The famous late sign is "redcurrant jelly stool" — a small amount of blood mixed with mucus in the nappy, named for the way it looks. It does not always appear, and when it does, it tells you the bowel mucosa has already been damaged. Do not wait for it. The aim is to make the diagnosis before the redcurrant jelly stage.
A small but important atypical version: some babies do not show the classic episodic pain at all. Instead they go uncharacteristically floppy, drowsy, and unresponsive between episodes — almost as if they are exhausted. A baby who is unusually limp and pale and not feeding properly should be assessed urgently even if there is no obvious abdominal pain.

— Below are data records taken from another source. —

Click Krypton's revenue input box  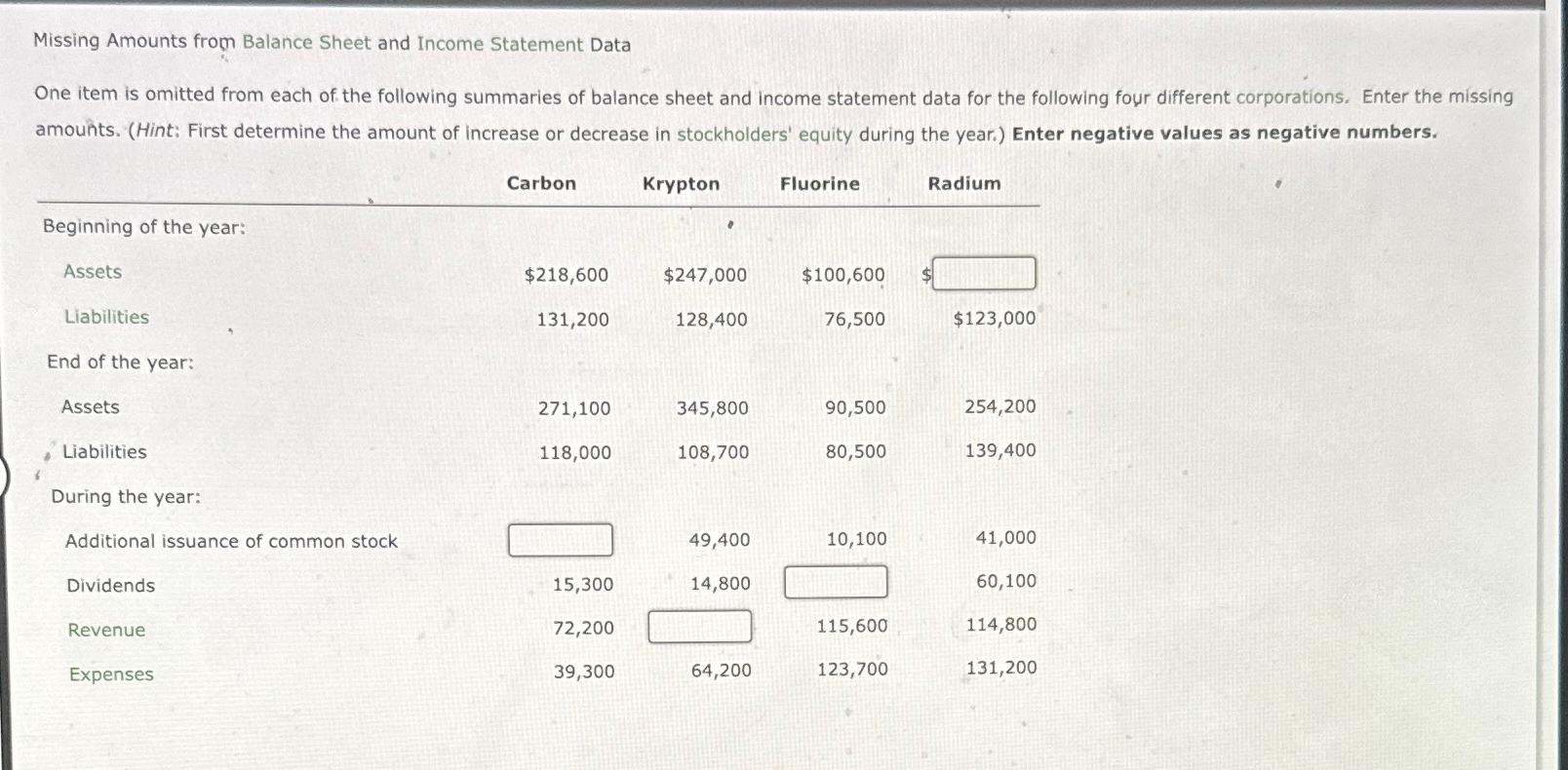point(699,626)
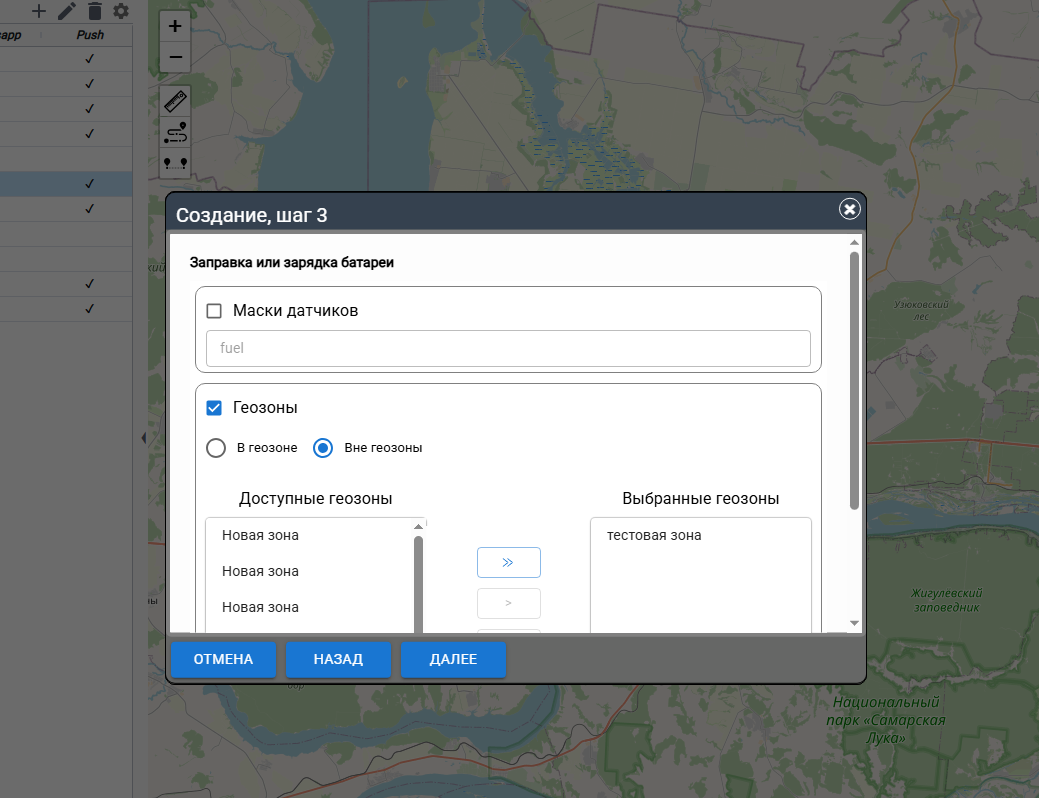Select the route planning tool on map
The height and width of the screenshot is (798, 1039).
tap(175, 131)
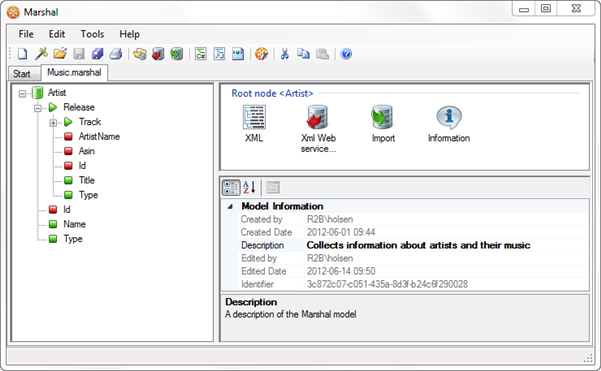Open the Information icon
This screenshot has height=371, width=601.
point(449,124)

What Happens at the Hospital
The diagnostic test is an abdominal ultrasound, which shows a characteristic "target" or "doughnut" sign on the screen — concentric rings of bowel inside bowel. It is fast, painless, and usually conclusive. Plain X-rays may show signs of obstruction but cannot diagnose intussusception on their own.

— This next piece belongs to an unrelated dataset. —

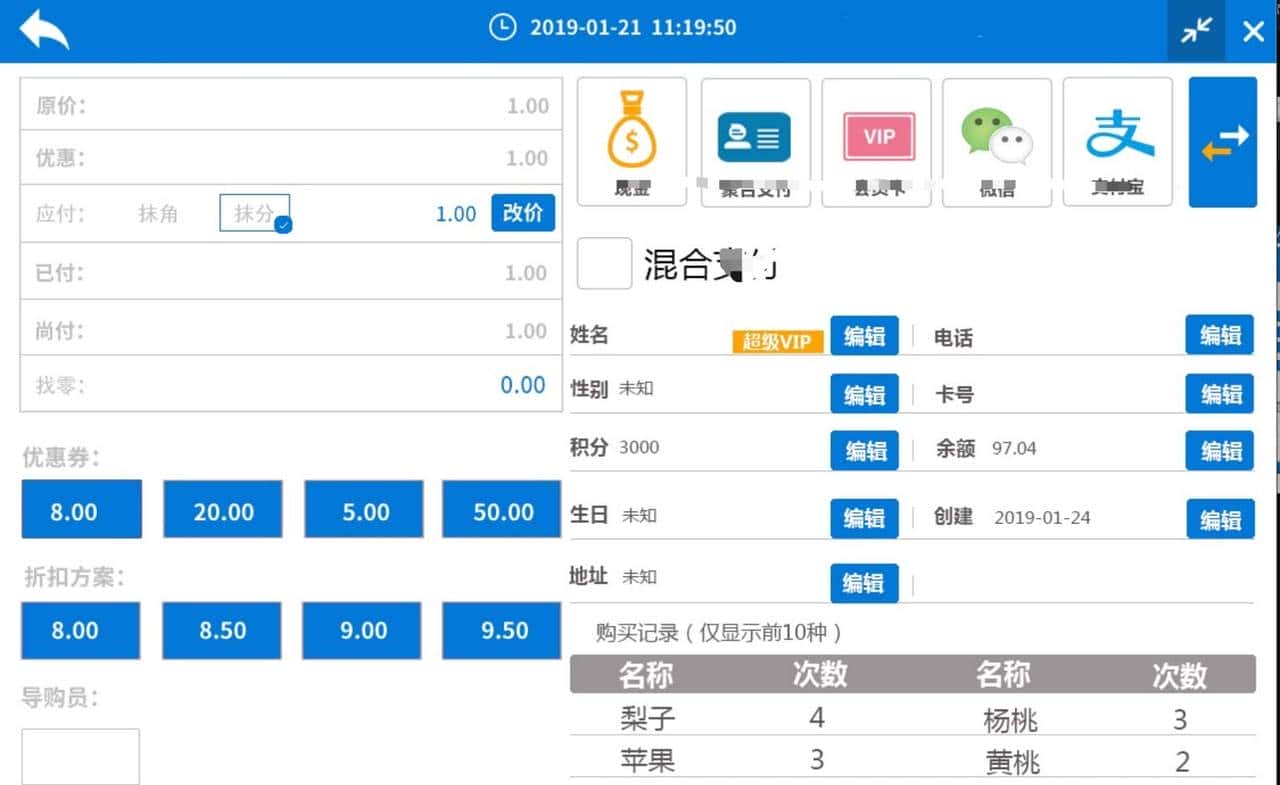Enable the 抹角 rounding option
Viewport: 1280px width, 785px height.
pyautogui.click(x=159, y=213)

Treatment, in most cases, is non-surgical. A radiologist or surgeon passes a tube into the rectum and uses gentle, controlled pressure of air (pneumatic enema) or contrast fluid (hydrostatic enema) to push the telescoped bowel back out. The whole thing is done under imaging guidance and usually takes minutes.

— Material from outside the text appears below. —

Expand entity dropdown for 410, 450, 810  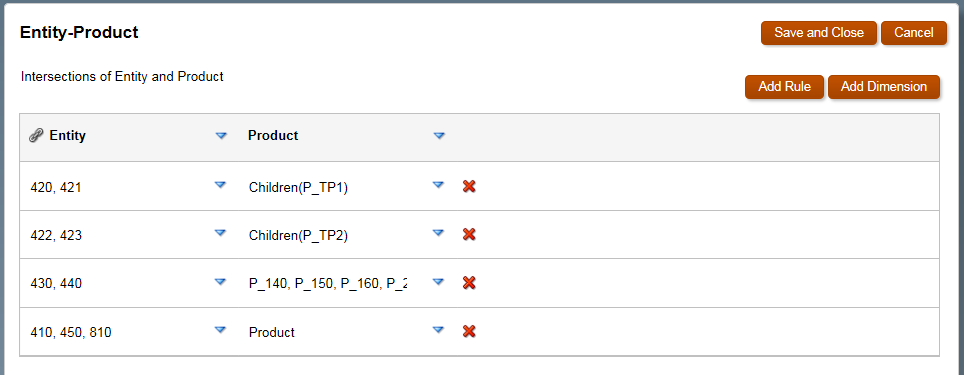pos(220,330)
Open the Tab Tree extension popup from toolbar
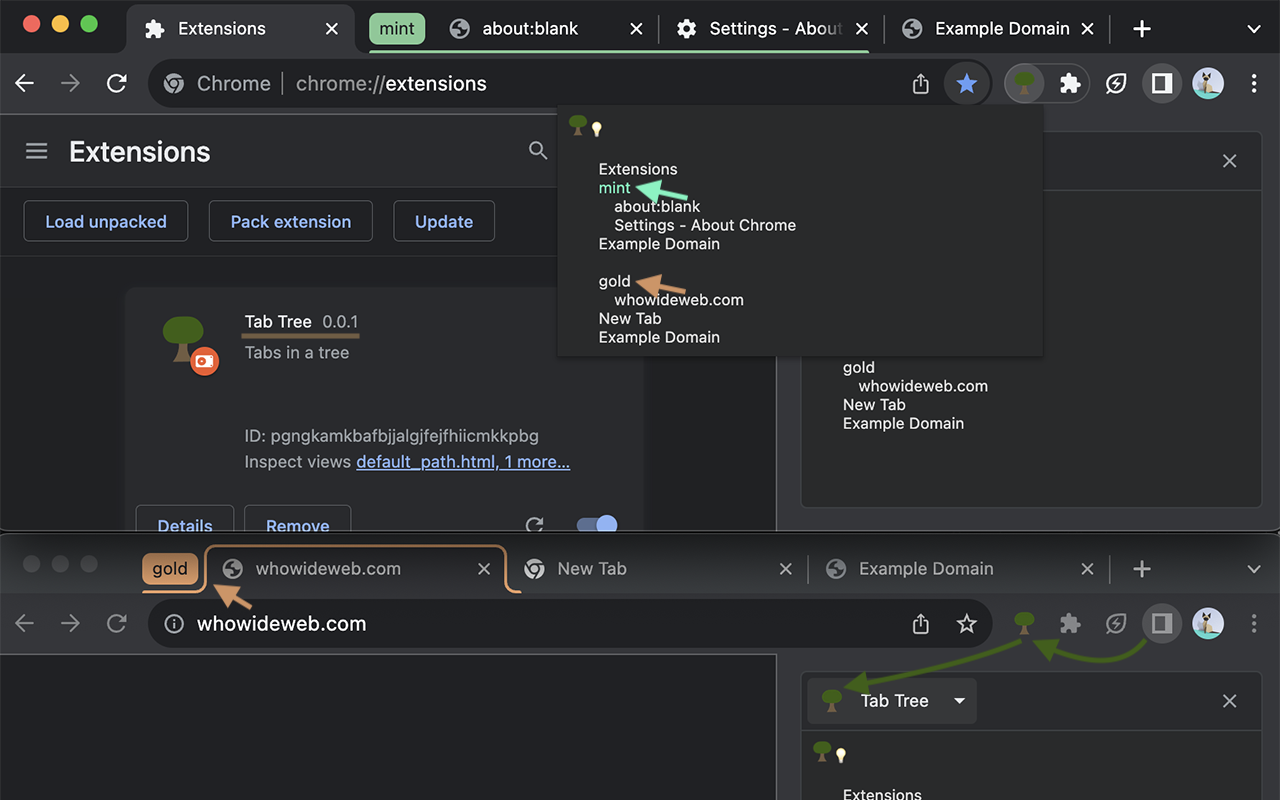Screen dimensions: 1280x800 [1023, 83]
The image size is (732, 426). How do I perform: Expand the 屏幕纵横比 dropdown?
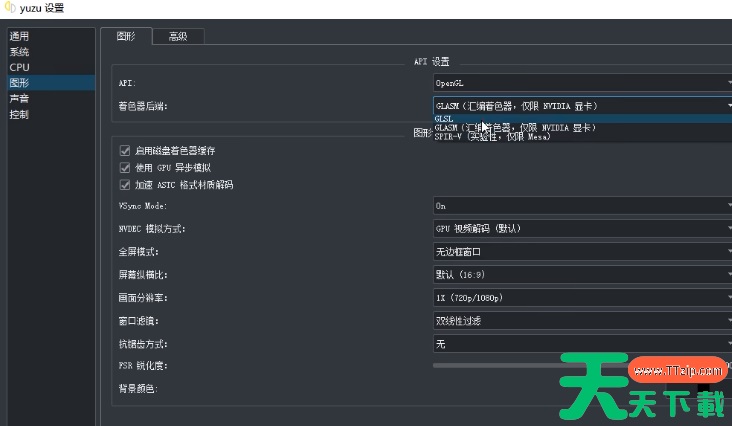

When the bowel has not yet been damaged and the diagnosis is made within roughly 24 hours of symptoms starting, this works in around 70 to 80% of cases.
Surgery becomes necessary if:
- The enema does not reduce the intussusception
- There are signs the bowel has perforated or there is peritonitis
- The bowel has been compromised long enough that part of it has died and needs to be removed
Most babies who need surgery still recover well, but the recovery is longer than after an enema reduction.
After successful treatment, around 10% of babies have a recurrence — usually within the first 24 to 72 hours, sometimes later. Parents are sent home knowing exactly what to look for, and any return of the same pattern means straight back to A&E.
When to Get Help
Go to A&E now — not the GP tomorrow, not the out-of-hours service in the morning — if your baby has:
- Episodes of sudden severe pain with screaming and drawing up the knees, separated by gaps where they seem oddly settled
- Especially if those episodes are coming back every 15 to 20 minutes
- Vomiting alongside the pain — particularly any green or yellow vomit
- Any blood or mucus in the nappy
- Sudden unexplained floppiness or unusual drowsiness, even without obvious pain
The single biggest preventable problem with intussusception is delay. The condition is uncommon, but the cost of waiting "to see if it settles" is real. If the pattern fits, take them in.
Key Takeaways
Intussusception is a bowel emergency in which one section of intestine slides into the next like a telescope, blocking the gut and cutting off its blood supply. The classic story in a baby aged three to twelve months is sudden episodes of inconsolable screaming, knees drawn up, going pale, lasting a couple of minutes then passing — and the gaps between are deceptive, the baby can look almost normal. The 'redcurrant jelly' nappy is a late sign and you do not want to wait for it. A&E now, not GP tomorrow.